» Required task
Can you reproduce the material below with every "At what coordinates should I click to accomplish" replaced by "Which point should I click to complete" and nothing else altered?

::: Supplied data :::

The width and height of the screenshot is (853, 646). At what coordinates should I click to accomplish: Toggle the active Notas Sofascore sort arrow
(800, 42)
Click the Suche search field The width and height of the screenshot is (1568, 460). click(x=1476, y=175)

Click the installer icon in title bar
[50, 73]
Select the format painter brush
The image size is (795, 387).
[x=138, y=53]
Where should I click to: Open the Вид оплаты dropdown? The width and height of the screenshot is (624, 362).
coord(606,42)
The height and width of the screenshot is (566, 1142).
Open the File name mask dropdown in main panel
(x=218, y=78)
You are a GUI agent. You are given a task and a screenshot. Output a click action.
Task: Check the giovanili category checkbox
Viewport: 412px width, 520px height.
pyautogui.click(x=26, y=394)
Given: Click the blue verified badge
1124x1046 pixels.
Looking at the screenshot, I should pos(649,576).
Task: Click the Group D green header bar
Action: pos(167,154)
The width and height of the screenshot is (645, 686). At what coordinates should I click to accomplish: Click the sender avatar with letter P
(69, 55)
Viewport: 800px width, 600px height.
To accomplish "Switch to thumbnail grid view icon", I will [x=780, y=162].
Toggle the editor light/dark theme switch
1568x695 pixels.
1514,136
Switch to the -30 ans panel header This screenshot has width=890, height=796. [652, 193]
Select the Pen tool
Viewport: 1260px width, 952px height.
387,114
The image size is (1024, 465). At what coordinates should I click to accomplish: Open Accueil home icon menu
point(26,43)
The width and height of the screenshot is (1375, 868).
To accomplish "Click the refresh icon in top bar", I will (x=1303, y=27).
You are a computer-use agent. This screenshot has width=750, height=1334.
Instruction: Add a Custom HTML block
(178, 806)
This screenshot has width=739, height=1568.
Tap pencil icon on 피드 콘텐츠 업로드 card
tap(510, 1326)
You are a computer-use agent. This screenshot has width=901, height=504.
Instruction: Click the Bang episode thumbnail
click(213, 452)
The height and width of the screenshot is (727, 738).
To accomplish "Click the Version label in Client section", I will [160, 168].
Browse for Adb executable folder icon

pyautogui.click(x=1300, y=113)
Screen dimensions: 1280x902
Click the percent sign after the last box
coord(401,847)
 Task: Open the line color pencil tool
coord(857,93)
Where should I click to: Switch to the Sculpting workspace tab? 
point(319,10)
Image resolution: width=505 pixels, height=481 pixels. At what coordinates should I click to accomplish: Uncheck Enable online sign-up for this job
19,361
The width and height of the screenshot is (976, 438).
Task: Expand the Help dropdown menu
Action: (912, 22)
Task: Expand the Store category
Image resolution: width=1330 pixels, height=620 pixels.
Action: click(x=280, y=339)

:::

» Worked answer
The width and height of the screenshot is (853, 646). Which point should I click to complete: Toggle the active Notas Sofascore sort arrow
(800, 42)
Click the Suche search field The width and height of the screenshot is (1568, 460). click(x=1476, y=175)

Click the installer icon in title bar
[50, 73]
Select the format painter brush
The image size is (795, 387).
[x=138, y=53]
Where should I click to: Open the Вид оплаты dropdown? The width and height of the screenshot is (624, 362).
coord(606,42)
The height and width of the screenshot is (566, 1142).
Open the File name mask dropdown in main panel
(x=218, y=78)
You are a GUI agent. You are given a task and a screenshot. Output a click action.
Task: Check the giovanili category checkbox
Viewport: 412px width, 520px height.
pyautogui.click(x=26, y=394)
Given: Click the blue verified badge
1124x1046 pixels.
Looking at the screenshot, I should pos(649,576).
Task: Click the Group D green header bar
Action: pos(167,154)
The width and height of the screenshot is (645, 686). Which point should I click to complete: Click the sender avatar with letter P
(69, 55)
Viewport: 800px width, 600px height.
To accomplish "Switch to thumbnail grid view icon", I will [x=780, y=162].
Toggle the editor light/dark theme switch
1568x695 pixels.
1514,136
Switch to the -30 ans panel header This screenshot has width=890, height=796. [652, 193]
Select the Pen tool
Viewport: 1260px width, 952px height.
387,114
The image size is (1024, 465). Which point should I click to complete: Open Accueil home icon menu
point(26,43)
The width and height of the screenshot is (1375, 868).
To accomplish "Click the refresh icon in top bar", I will (x=1303, y=27).
You are a computer-use agent. This screenshot has width=750, height=1334.
Instruction: Add a Custom HTML block
(178, 806)
This screenshot has width=739, height=1568.
Tap pencil icon on 피드 콘텐츠 업로드 card
tap(510, 1326)
You are a computer-use agent. This screenshot has width=901, height=504.
Instruction: Click the Bang episode thumbnail
click(213, 452)
The height and width of the screenshot is (727, 738).
To accomplish "Click the Version label in Client section", I will [160, 168].
Browse for Adb executable folder icon

pyautogui.click(x=1300, y=113)
Screen dimensions: 1280x902
Click the percent sign after the last box
coord(401,847)
 Task: Open the line color pencil tool
coord(857,93)
Where should I click to: Switch to the Sculpting workspace tab? 
point(319,10)
Image resolution: width=505 pixels, height=481 pixels. Which point should I click to complete: Uncheck Enable online sign-up for this job
19,361
The width and height of the screenshot is (976, 438).
Task: Expand the Help dropdown menu
Action: (912, 22)
Task: Expand the Store category
Image resolution: width=1330 pixels, height=620 pixels.
Action: click(x=280, y=339)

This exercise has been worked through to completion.